Osteoarthritis is the most common form of arthritis, with around 1 million people seeing their GP about it every year. The condition affects the joints, most commonly the knees, hips, spine and small joints of the hands, but it can also occur in other joints. The main characteristics of osteoarthritis are loss of, or damage to, cartilage; inflammation of the tissues around the joint; and tiny spurs of bone growing around the edge of the joint. The condition can affect people’s ability to undertake daily activities, and is one of the leading causes of pain and disability worldwide.

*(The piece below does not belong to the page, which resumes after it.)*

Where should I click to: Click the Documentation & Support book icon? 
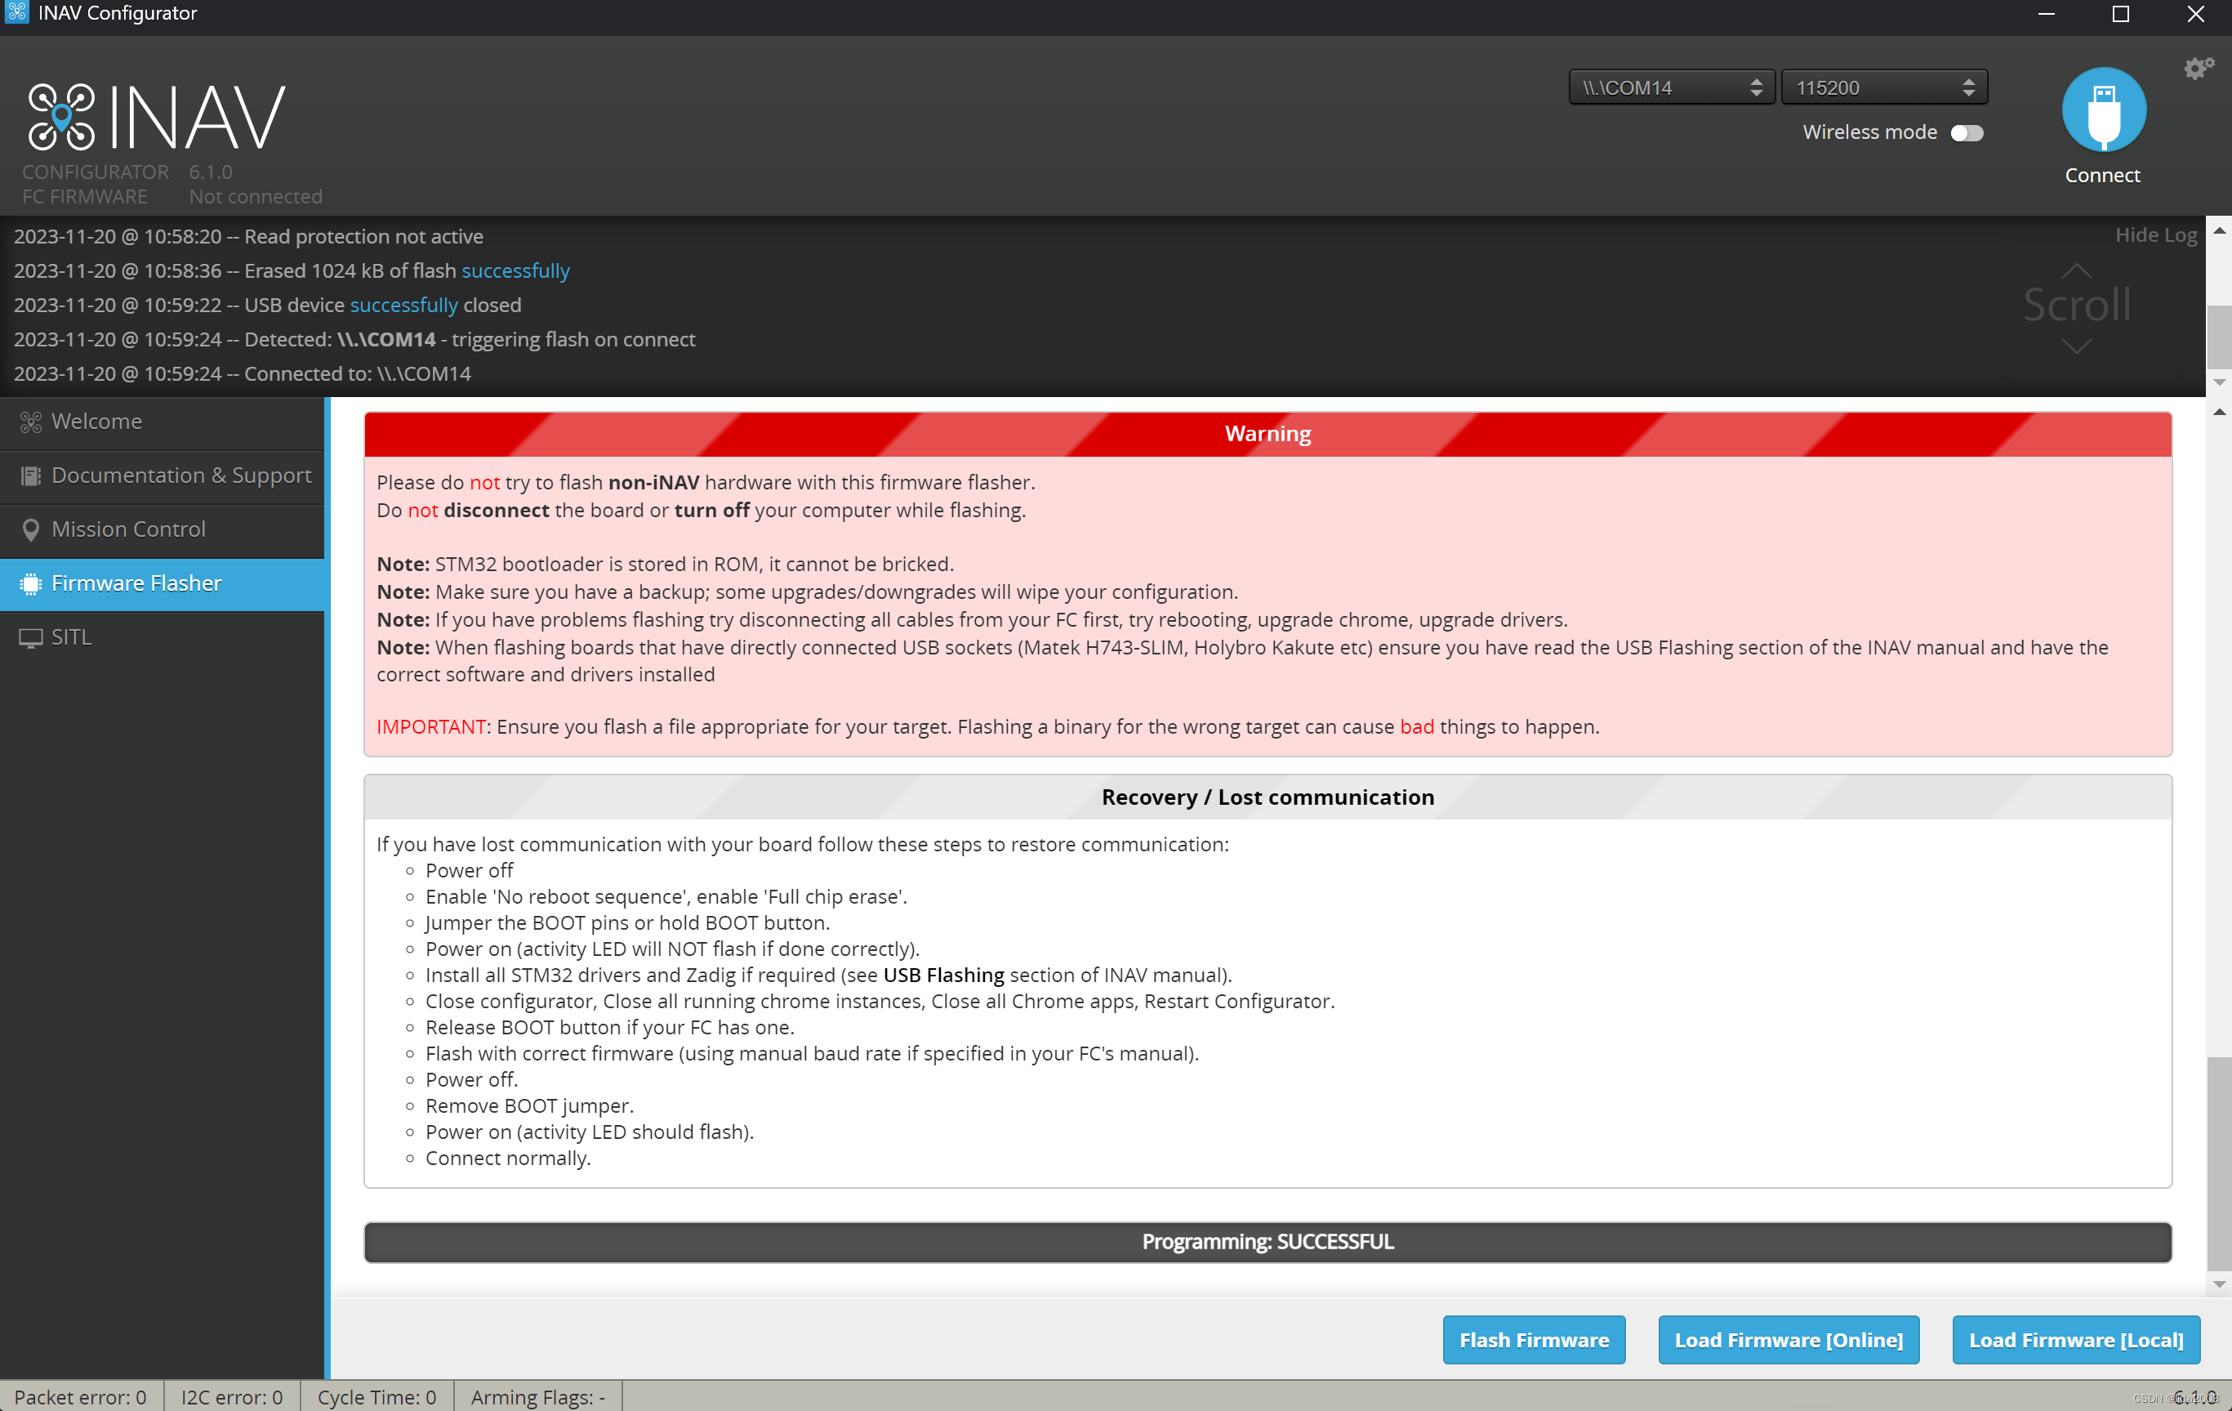point(31,477)
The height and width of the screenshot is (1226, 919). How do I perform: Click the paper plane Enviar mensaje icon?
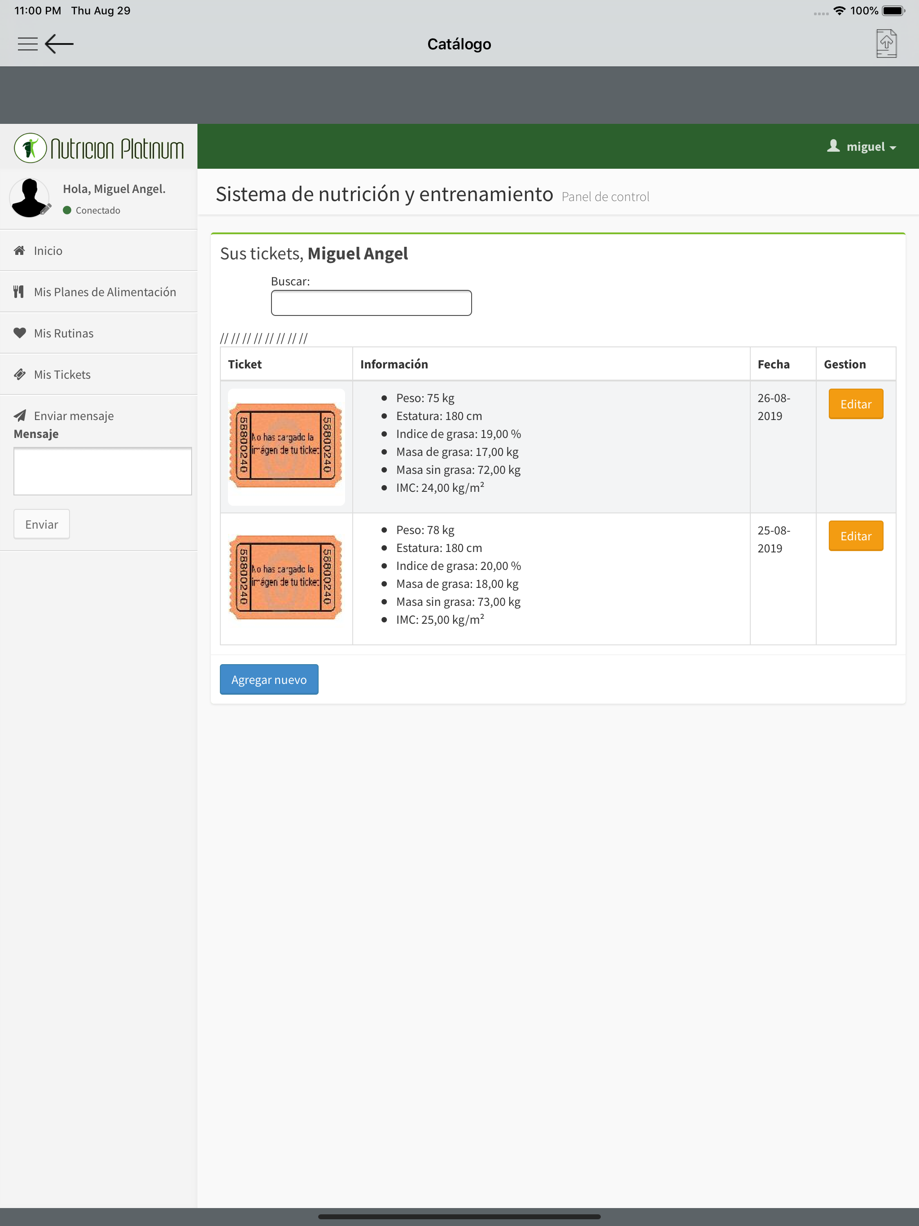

Professor Mark Baker, Centre for Clinical Practice Director at NICE, said: “Osteoarthritis is a common condition with associated pain, joint stiffness and reduced quality of life. In 2008 NICE published the first national guideline to provide evidence-based recommendations on the most effective ways of diagnosing and managing osteoarthritis, to help improve the lives of people affected by it. Since the original guideline was issued new information has become available, so the guideline is being updated. New draft recommendations have been made on the diagnosis of the condition, including diagnosing osteoarthritis clinically without the need for investigation in people aged 45 and over with specific symptoms.
“There are also some new draft recommendations on the use of some treatments used in managing osteoarthritis. This includes a draft recommendation that glucosamine and chondroitin products shouldn’t be offered to manage osteoarthritis as the evidence on their clinical effectiveness is very limited and u certain. Based on a new consideration of the evidence, another draft recommendation is that paracetamol shouldn’t routinely be offered as it may not be helpful in relieving the symptoms of osteoarthritis, and taking the maximum daily dose for a long period of time may be linked to side effects. If it is prescribed, it should be for the lowest effective dose for the shortest possible period. Asking people about their use of over-the-counter medicines is a further new draft recommendation.
“Original recommendations to advise people with osteoarthritis to exercise as a core treatment remain unchanged, along with advising people to lose weight if they are overweight or obese. We now welcome comments from stakeholders on the draft recommendations as part of our public consultation.” Some draft recommendations are the same as in the original guideline, but there are also a number of new and updated recommendations, including:
- Diagnose osteoarthritis clinically without investigations if a person is 45 or over and has activity-related joint pain and has either no morning joint-related stiffness or morning stiffness that lasts no longer than 30 minutes [new] When prescribing oral analgesics, be aware of the risks, benefits and contraindications of the different drugs, and prescribe with caution in older people [new]
- Refer for consideration of joint replacement surgery before there is prolonged and established functional limitation and severe pain [updated]
- Offer regular reviews to all people with symptomatic osteoarthritis. Agree the timing of the reviews with the person, taking into account other illnesses or conditions a person may have, whether they have troublesome joint pain, whether more than one joint is affected and whether they are taking any drugs for their osteoarthritis [new].